Data storage and processing in AWS

Use FastAPI as Python web API framework

Context and Problem Statement

We need to store:

  • Uploaded user imagery (raw drone images).
  • Final imagery products after processing (orthos, point clouds, 3D products).

This takes up a lot of space over time, with raw images being ~5–15MB each and projects commonly reaching hundreds of GB or more.

We need to process:

  • Imagery --> point cloud, orthomosaic, 3D products.

This requires significant compute and memory, with large projects potentially taking many hours or days to process.

In addition, we need to support:

  • Fast uploads to improve user experience.
  • Cost-effective downloads for UI display and sharing.
  • Long-term archiving of old projects at low cost.

Note: historically, we have benefited from free AWS credits as an NGO working on humanitarian use cases, but the system should remain cost-efficient even without credits.

Considered Options

  • On-prem compute + on-prem MinIO instance (S3-compatible storage).
  • On-prem compute + Cloudflare R2 storage.
  • AWS compute + S3 storage (with CloudFront for delivery).

The key factors at play here are:

  • Actual cost of services (compute, storage, requests).
  • The cost of Egress (network traffic), which can easily dominate total costs at multi-TB scale.
  • Data locality: processing imagery where it is stored to avoid repeated large data transfers.
  • Operational complexity of running and maintaining on-prem infrastructure versus managed cloud services.

While on-prem compute and non-AWS storage may appear cheaper at first glance, transferring large datasets between clouds or from cloud storage to on-prem compute quickly incurs egress fees that outweigh savings.

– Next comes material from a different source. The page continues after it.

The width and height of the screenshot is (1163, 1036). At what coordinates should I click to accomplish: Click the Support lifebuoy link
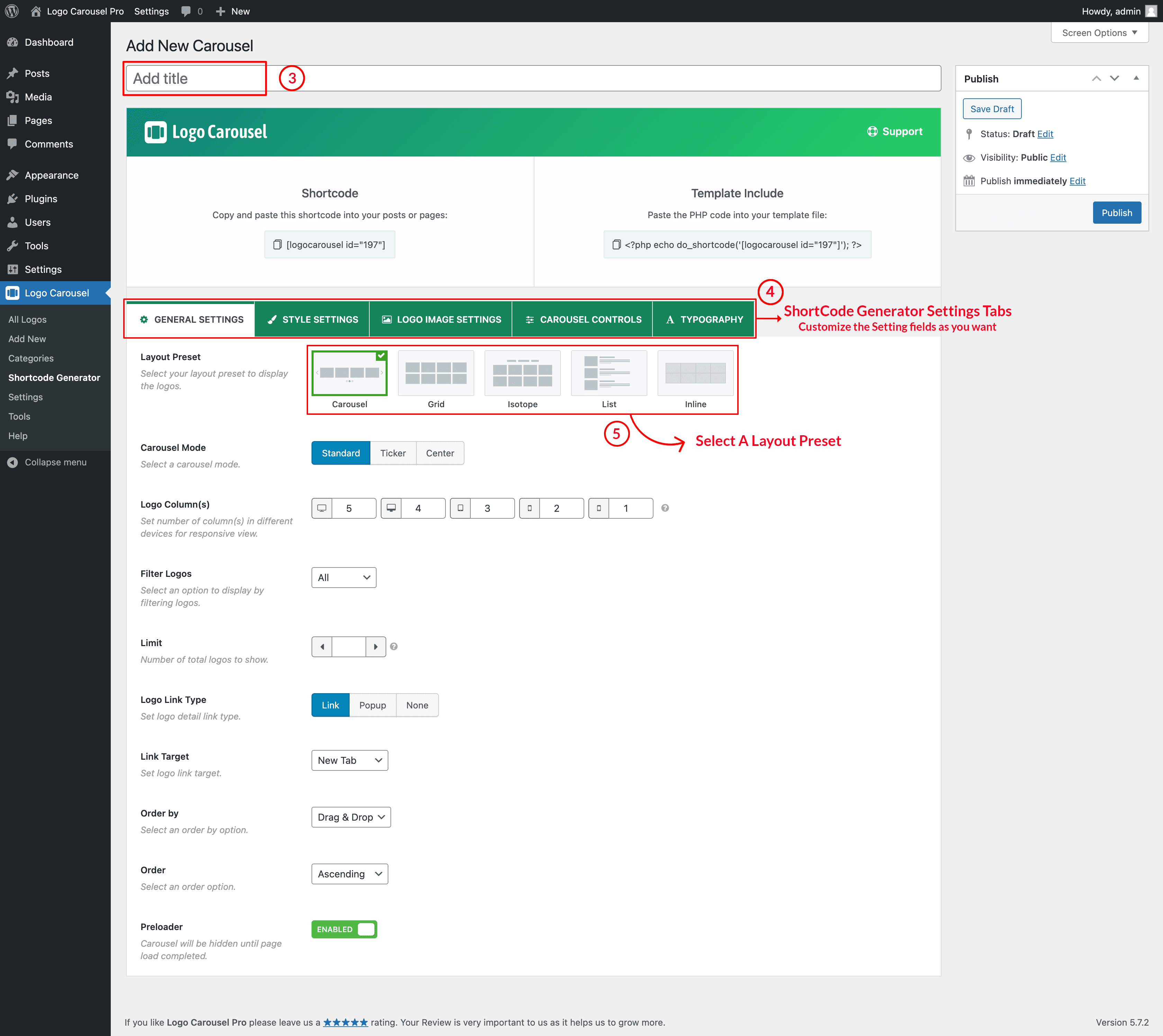tap(894, 132)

For a full cost breakdown and assumptions, see: https://github.com/hotosm/drone-tm/issues/708

Decision Outcome

  • Host and process imagery entirely inside AWS networks, using AWS services.
  • Use S3 as the primary object store for both raw uploads and processed outputs.
  • Use S3 Transfer Acceleration for uploads to improve user experience.
  • Use CloudFront in front of S3 for downloads and UI access to reduce egress costs and benefit from caching.
  • Use S3 lifecycle policies (e.g. Intelligent Tiering / Glacier) to automatically archive old imagery at very low cost.
  • Overspill of processing may use on-prem volunteer hardware only in exceptional cases (e.g. very large, one-off projects), with the understanding that data transfer costs must be carefully managed.

Consequences

  • ✅ Much cheaper network traffic by avoiding cross-cloud or cloud-to-on-prem data transfer.
  • ✅ Processing happens close to the data, improving throughput and reducing overall runtime.
  • ✅ Simpler networking and architecture (single cloud boundary).
  • ✅ Ability to scale compute elastically using AWS (e.g. spot instances, burst capacity).
  • ❌ Increased reliance on AWS services.
  • ❌ Some vendor lock-in, though most components (Kubernetes, S3-compatible tooling) could be migrated if needed.